Argentinian Florencia Malbran came to Courchevel on a ski holiday and was mesmerised by all the beautiful shops: designer clothing, stunning décor, luxurious jewellery, fabulous flowers…
But no chocolaterie!
Florencia hails from San Carlos di Bariloche in Patagonia which is famous for two things: skiing and chocolate. Strolling down the high street you can’t help but be drawn in to one of the many chocolate shops that exist almost side-by-side.
Enchanted by the magic of chocolate since childhood, it is not surprising that Florencia immediately spotted the gap in the market for a chocolaterie in Courchevel.
A lawyer and ski instructor, she returned to Argentina and started to retrain with a family friend, a chocolate maker for over 50 years. Persuading a master chocolatier to reveal his secrets was not easy, and Florencia was certainly not renowned for her talents in the kitchen!
However her dedication and attention to detail paid off and eventually he saw that she was going to be an excellent chocolatière. The secrets came flooding forth and Piste Noire was born…
andTraining completed, the next stage was to work out the logistics. Florencia wanted to use the legendary Criollo cacao, a grand cru beans known as the ‘prince of cocoa’. These unique beans come from a tree which is native to Central and South America and are vulnerable to a variety of threats, but the beans produced are delicately flavoured with a long duration of complex secondary notes.

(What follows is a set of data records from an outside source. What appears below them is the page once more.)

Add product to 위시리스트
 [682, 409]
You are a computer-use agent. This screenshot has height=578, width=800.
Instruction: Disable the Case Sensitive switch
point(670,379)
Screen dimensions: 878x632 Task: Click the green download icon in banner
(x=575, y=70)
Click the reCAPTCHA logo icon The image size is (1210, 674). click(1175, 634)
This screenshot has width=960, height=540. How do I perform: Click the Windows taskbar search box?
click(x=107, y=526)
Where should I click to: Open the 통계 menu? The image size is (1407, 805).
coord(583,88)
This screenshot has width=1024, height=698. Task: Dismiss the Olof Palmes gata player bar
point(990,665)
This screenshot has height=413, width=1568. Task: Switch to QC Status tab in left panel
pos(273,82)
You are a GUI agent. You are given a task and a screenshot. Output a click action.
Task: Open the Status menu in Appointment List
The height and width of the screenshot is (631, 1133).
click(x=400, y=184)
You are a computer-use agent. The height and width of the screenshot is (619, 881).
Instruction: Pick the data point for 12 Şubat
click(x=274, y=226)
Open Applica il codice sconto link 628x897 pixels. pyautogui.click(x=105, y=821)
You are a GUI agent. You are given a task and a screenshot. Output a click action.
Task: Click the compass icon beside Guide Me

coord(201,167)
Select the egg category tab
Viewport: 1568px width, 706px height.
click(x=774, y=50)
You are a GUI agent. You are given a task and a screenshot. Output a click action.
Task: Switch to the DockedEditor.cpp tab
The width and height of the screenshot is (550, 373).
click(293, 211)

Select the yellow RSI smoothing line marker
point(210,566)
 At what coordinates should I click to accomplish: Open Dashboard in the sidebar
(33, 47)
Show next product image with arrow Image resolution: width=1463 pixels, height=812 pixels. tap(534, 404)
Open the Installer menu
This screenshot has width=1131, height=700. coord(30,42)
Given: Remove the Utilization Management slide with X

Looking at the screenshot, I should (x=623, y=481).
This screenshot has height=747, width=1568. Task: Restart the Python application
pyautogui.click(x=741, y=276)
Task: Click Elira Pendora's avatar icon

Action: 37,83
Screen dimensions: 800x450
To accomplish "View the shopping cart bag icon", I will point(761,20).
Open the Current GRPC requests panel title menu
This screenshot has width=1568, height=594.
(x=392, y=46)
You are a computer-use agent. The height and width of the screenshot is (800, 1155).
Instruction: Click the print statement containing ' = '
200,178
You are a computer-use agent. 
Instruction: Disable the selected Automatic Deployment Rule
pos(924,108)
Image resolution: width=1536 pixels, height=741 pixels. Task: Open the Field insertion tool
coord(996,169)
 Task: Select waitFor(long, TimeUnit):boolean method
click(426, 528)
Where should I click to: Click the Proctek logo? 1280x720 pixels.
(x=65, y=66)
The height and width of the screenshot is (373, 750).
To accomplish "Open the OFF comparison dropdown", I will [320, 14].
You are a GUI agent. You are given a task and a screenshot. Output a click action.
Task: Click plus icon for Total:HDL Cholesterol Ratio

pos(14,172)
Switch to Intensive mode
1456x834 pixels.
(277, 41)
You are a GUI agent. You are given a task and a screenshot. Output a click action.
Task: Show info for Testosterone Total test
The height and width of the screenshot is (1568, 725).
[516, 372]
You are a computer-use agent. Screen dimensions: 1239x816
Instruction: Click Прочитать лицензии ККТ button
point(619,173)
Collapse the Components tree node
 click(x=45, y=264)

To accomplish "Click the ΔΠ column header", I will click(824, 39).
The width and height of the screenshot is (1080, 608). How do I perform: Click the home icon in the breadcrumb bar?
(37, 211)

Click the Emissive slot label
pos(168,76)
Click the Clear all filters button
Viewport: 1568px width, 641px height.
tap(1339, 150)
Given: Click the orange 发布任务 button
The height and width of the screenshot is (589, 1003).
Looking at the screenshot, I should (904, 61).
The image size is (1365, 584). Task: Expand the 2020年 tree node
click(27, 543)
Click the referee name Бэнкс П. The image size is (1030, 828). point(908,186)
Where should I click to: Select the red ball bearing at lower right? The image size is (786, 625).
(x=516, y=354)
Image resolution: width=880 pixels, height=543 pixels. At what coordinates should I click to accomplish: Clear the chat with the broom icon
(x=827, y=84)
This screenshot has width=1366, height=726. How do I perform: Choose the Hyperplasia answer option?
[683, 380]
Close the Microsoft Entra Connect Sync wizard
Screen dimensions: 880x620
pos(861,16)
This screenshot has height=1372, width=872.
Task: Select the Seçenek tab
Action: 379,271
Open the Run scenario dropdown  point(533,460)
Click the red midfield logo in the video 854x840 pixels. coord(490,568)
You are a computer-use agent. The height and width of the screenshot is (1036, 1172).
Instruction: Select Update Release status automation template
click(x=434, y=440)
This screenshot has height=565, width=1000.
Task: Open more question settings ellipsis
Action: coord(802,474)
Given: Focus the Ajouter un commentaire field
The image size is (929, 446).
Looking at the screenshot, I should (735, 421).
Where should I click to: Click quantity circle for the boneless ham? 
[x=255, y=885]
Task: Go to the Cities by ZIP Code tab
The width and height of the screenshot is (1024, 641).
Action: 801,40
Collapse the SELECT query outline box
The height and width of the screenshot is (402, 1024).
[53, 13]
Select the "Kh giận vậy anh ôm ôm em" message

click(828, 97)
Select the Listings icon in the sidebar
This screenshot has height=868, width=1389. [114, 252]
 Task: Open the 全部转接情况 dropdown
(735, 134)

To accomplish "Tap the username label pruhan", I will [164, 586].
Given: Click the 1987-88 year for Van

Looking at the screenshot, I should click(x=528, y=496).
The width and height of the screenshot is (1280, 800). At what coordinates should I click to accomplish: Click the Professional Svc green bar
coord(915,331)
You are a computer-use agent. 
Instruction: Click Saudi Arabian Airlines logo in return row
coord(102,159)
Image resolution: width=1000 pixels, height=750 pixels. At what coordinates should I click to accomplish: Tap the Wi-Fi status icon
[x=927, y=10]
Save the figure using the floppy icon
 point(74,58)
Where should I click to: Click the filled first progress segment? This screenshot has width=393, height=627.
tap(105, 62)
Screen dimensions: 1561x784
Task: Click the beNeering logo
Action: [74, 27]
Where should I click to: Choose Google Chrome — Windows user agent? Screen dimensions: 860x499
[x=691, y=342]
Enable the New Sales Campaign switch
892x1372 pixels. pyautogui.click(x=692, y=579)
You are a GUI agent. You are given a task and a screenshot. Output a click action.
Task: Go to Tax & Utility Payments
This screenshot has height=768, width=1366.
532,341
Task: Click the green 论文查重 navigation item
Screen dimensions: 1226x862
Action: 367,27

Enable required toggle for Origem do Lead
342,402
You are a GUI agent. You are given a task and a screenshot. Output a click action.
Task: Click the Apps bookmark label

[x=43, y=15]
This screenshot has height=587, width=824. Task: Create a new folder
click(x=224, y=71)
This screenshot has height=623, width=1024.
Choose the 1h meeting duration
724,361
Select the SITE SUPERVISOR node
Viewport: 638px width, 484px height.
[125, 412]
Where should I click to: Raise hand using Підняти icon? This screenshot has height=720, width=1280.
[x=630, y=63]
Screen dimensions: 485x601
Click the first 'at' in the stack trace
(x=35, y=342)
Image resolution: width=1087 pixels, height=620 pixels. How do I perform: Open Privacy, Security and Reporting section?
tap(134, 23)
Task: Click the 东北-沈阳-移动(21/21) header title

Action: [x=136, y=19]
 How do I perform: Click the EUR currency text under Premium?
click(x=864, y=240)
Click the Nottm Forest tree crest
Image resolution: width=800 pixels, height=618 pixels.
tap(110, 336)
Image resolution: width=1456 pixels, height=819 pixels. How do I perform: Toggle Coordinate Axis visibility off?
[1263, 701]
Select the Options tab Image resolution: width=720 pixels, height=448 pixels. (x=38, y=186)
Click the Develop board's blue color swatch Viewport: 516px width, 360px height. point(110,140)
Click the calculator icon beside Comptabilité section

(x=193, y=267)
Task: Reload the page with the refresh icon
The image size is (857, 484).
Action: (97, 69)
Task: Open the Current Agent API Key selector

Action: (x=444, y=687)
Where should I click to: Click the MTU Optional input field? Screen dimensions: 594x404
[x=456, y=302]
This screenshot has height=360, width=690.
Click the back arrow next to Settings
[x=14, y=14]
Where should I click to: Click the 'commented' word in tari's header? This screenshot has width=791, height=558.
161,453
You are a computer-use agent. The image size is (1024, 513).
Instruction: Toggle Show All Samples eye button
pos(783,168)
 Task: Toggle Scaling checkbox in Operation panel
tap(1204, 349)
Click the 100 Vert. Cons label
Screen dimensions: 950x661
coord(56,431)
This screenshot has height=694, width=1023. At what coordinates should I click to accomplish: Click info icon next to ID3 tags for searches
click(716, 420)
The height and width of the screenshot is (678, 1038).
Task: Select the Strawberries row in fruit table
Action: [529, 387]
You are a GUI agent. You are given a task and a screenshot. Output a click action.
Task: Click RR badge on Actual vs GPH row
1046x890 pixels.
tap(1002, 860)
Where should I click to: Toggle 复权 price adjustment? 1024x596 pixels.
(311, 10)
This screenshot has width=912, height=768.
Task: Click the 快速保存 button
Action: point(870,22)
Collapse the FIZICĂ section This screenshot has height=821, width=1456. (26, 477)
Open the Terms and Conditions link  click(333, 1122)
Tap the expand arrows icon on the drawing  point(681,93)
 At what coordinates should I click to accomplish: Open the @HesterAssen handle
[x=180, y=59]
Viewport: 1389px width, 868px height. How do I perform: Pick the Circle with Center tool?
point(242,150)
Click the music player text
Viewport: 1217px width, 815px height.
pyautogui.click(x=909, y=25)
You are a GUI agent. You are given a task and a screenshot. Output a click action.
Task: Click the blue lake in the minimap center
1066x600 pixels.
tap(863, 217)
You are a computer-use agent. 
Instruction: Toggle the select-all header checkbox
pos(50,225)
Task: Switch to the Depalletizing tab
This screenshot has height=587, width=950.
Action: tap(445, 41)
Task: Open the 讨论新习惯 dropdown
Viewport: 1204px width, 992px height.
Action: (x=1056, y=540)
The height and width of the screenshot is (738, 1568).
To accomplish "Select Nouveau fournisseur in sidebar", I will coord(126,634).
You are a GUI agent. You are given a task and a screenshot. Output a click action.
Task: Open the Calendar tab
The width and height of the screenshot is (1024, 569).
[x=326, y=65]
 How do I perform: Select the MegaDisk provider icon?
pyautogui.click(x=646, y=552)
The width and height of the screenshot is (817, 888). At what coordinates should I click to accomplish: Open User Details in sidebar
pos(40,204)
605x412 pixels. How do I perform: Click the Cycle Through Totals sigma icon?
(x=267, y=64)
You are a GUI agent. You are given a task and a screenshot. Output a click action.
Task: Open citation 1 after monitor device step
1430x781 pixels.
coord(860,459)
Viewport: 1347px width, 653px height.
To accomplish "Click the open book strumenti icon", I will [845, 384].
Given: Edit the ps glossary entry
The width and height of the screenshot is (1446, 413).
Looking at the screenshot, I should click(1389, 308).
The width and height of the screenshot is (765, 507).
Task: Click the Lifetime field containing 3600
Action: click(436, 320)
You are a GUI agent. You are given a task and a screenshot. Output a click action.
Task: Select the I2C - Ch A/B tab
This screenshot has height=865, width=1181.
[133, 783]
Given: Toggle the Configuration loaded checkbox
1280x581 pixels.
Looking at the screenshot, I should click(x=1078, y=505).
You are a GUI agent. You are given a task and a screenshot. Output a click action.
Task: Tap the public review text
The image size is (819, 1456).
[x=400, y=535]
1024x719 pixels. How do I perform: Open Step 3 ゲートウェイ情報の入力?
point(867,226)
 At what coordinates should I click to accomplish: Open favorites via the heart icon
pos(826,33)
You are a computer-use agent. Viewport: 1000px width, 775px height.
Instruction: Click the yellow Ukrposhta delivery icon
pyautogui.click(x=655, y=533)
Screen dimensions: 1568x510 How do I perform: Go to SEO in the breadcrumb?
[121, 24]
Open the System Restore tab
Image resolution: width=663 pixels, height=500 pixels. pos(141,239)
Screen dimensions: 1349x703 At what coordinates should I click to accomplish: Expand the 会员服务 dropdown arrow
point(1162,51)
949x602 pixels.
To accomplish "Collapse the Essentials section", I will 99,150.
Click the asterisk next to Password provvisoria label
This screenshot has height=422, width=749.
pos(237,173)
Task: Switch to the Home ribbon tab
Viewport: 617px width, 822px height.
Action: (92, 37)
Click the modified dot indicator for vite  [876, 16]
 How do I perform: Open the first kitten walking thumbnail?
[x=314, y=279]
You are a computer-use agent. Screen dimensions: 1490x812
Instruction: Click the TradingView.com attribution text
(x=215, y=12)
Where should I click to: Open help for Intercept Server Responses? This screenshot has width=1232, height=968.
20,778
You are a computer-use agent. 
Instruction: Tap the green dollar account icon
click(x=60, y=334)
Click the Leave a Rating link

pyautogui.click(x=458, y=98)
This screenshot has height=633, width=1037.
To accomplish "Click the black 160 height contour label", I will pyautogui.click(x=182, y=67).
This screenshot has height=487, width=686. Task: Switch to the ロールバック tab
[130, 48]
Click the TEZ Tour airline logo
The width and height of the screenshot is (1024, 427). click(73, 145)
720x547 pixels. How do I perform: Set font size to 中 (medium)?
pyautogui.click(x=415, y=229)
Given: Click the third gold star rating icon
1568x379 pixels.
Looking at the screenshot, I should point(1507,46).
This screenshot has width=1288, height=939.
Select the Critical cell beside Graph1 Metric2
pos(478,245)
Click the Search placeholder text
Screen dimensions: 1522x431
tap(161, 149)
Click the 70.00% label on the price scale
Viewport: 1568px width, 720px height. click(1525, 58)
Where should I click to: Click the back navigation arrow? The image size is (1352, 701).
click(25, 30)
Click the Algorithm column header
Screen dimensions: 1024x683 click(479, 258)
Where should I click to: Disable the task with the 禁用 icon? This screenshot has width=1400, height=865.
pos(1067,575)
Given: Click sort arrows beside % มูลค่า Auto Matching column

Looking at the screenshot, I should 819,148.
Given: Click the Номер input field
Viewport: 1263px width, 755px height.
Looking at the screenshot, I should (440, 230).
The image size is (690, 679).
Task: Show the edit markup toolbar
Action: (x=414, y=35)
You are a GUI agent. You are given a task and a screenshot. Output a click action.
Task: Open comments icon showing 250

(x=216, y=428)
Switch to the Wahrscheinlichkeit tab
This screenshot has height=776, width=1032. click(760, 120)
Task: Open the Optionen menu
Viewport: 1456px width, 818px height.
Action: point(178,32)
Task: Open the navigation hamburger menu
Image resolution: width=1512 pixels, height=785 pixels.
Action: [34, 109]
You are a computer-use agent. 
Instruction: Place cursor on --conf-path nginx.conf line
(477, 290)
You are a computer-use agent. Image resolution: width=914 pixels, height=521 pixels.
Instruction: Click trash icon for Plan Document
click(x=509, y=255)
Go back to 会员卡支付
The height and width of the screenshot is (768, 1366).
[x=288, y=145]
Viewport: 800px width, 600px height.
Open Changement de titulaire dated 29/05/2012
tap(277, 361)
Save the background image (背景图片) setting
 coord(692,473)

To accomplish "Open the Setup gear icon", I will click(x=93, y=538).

Florencia chose an organic supplier and collaborated with a Parisian laboratory to prepare her own unique recipe blend. After this, she set to work to source all the other organic ingredients that feature in her chocolates: almonds, cherries, pistachios, sesame, ginger, goji berries, quinoa…
Courchevel’s chocolate shop – ‘Piste Noire’ – stocks around 40-50 different flavours each day and 160 are on display every week.
Working in a small laboratory in Bozel, in the valley below Courchevel, Florencia works late at night to make the chocolates by hand.
“I produce the chocolates in small quantities so that they’re always at their freshest in the shop. I find that the flavour is at its most pronounced when the chocolate is fresh, so ideally customers should eat their chocolate straight away! But if they’re taking home a selection for family and friends then of course they will keep for a month or so, but they don’t contain any preservatives.”
The hand cut squares and rectangles are quite different to the dainty, moulded shapes that you’ll find in most French chocolateries. These simple shapes are in the Argentinian style and Florencia prefers not to overwork the chocolate and to let the flavours speak for themselves.
Another nod to her native origins is the home made Dulce de Leche. Popular across South America, this unctuous treat is made from sweetened milk and tastes a little like fudge or caramel.
In December 2011, Florencia opened the doors to Courchevel’s.
A feast for the senses: the aroma of chocolate as you step inside is intensely comforting, and the displays look so beautiful and colourful that you are greedily drawn to it. But indulging in a little chocolate every now and then is no bad thing, Florencia explains:
“The fruit of the cocoa tree has many virtues, being full of flavonoids which act as antioxidants and serotonin, so it’s good for your heart and your happiness!”